%%
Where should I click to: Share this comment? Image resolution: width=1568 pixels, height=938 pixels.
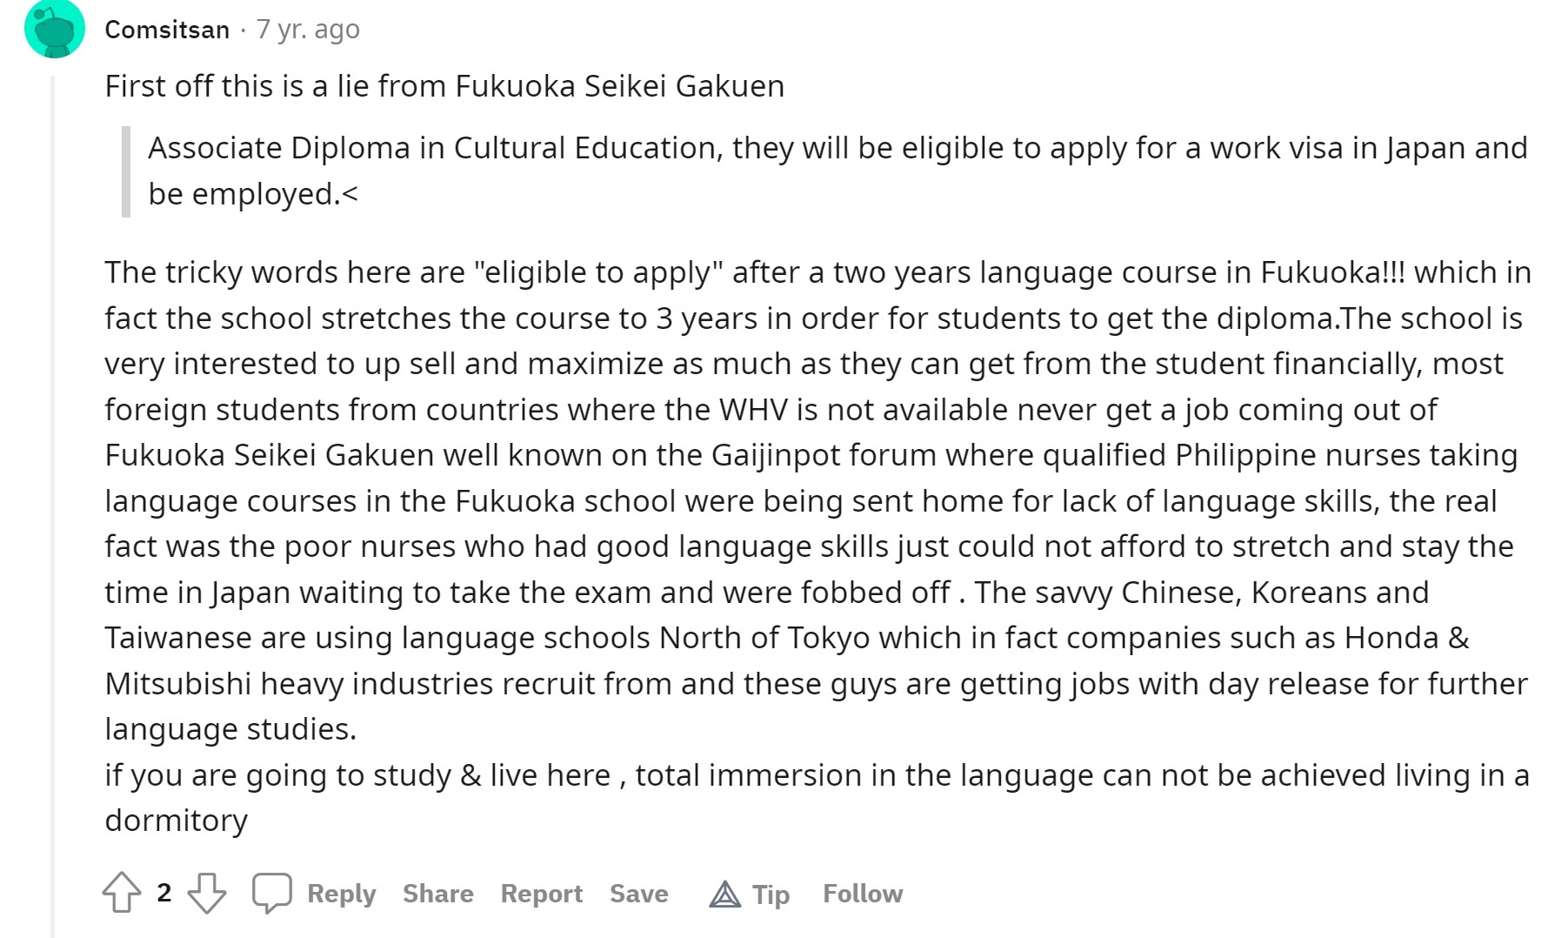[x=438, y=894]
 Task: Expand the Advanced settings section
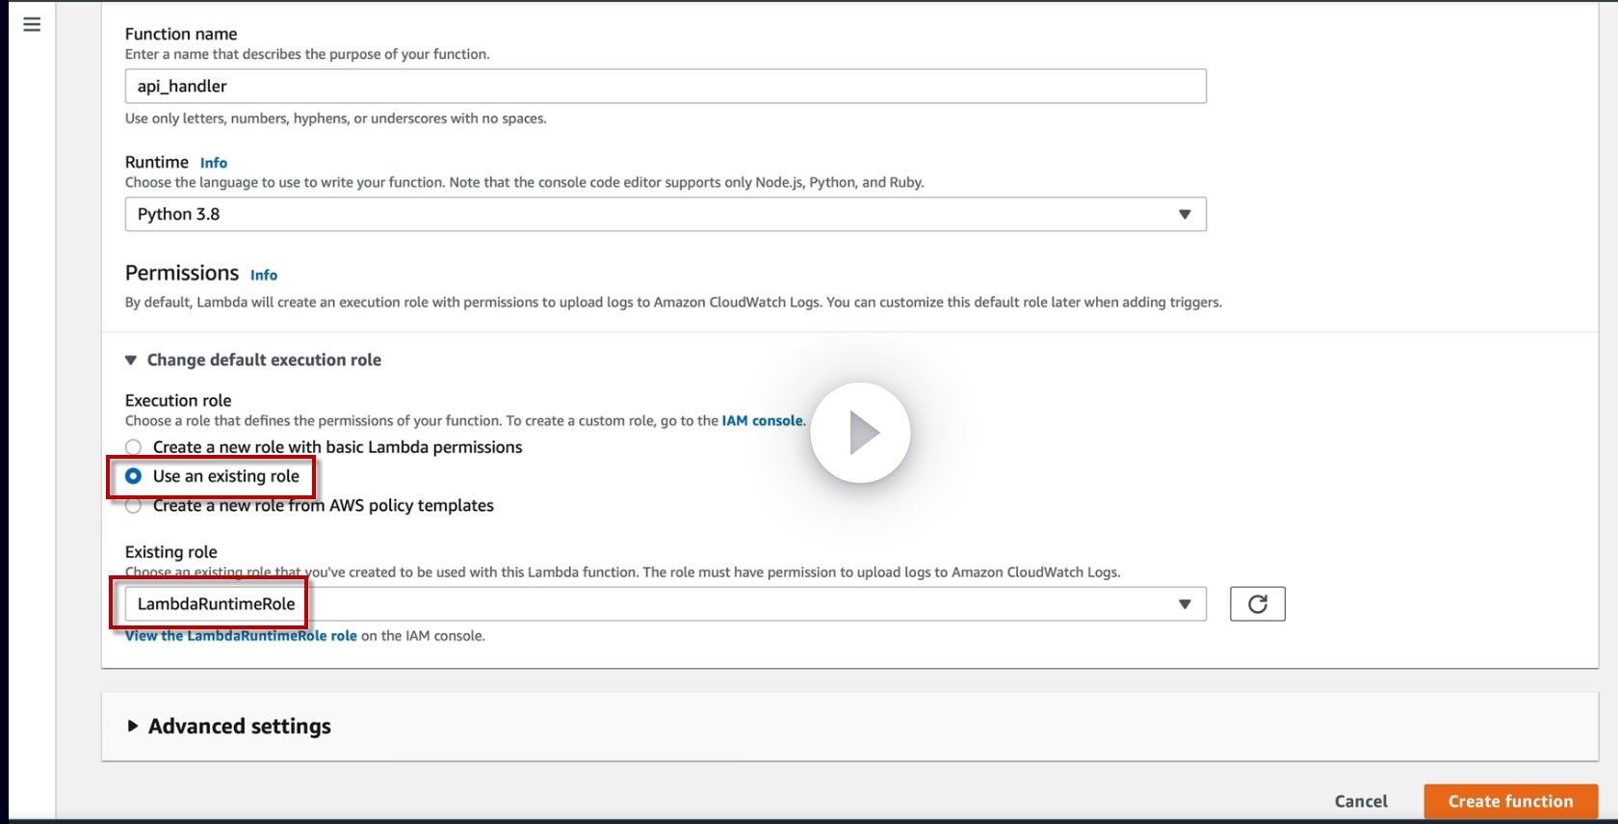tap(239, 727)
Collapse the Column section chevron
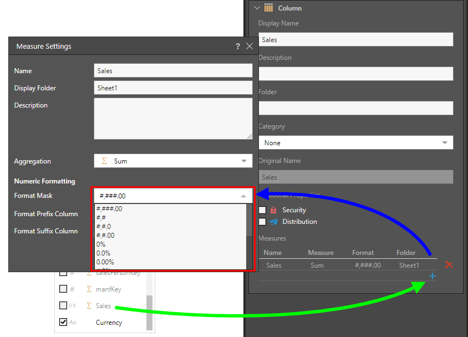This screenshot has height=337, width=468. pyautogui.click(x=257, y=8)
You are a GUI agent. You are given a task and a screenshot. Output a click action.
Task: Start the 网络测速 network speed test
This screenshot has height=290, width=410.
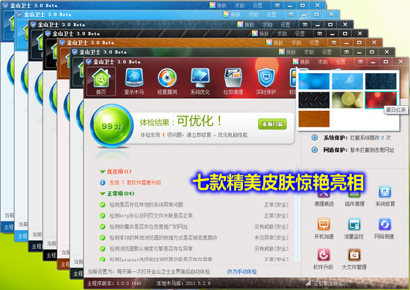(x=384, y=229)

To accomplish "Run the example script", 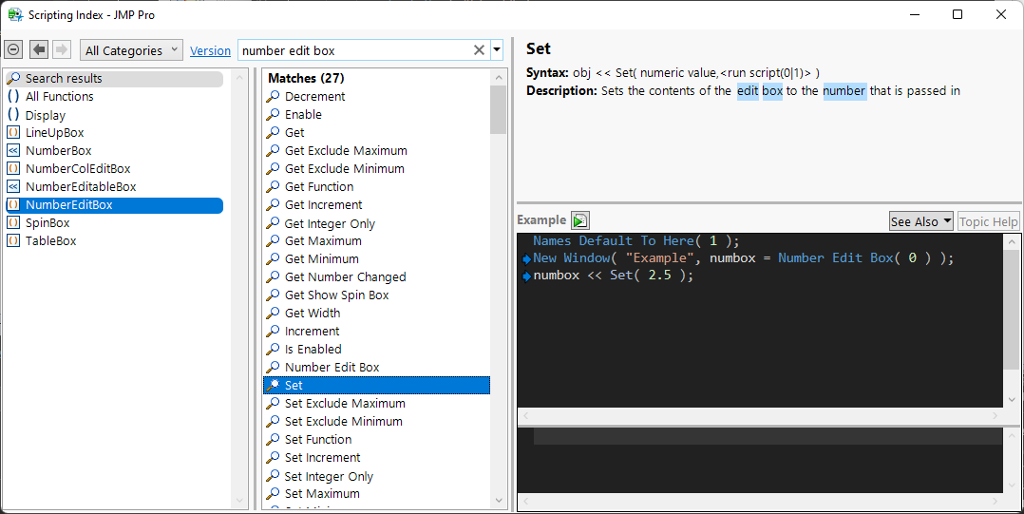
%%
### TASK DESCRIPTION
Give the entries above again in full and exactly, but not the pictures.

### PROBLEM SOLUTION
Where should I click to: Share this comment? Image resolution: width=1568 pixels, height=938 pixels.
[x=438, y=894]
 Task: Expand the Advanced settings section
tap(239, 727)
Collapse the Column section chevron
This screenshot has height=337, width=468. pyautogui.click(x=257, y=8)
You are a GUI agent. You are given a task and a screenshot. Output a click action.
Task: Start the 网络测速 network speed test
This screenshot has height=290, width=410.
(x=384, y=229)

To accomplish "Run the example script", 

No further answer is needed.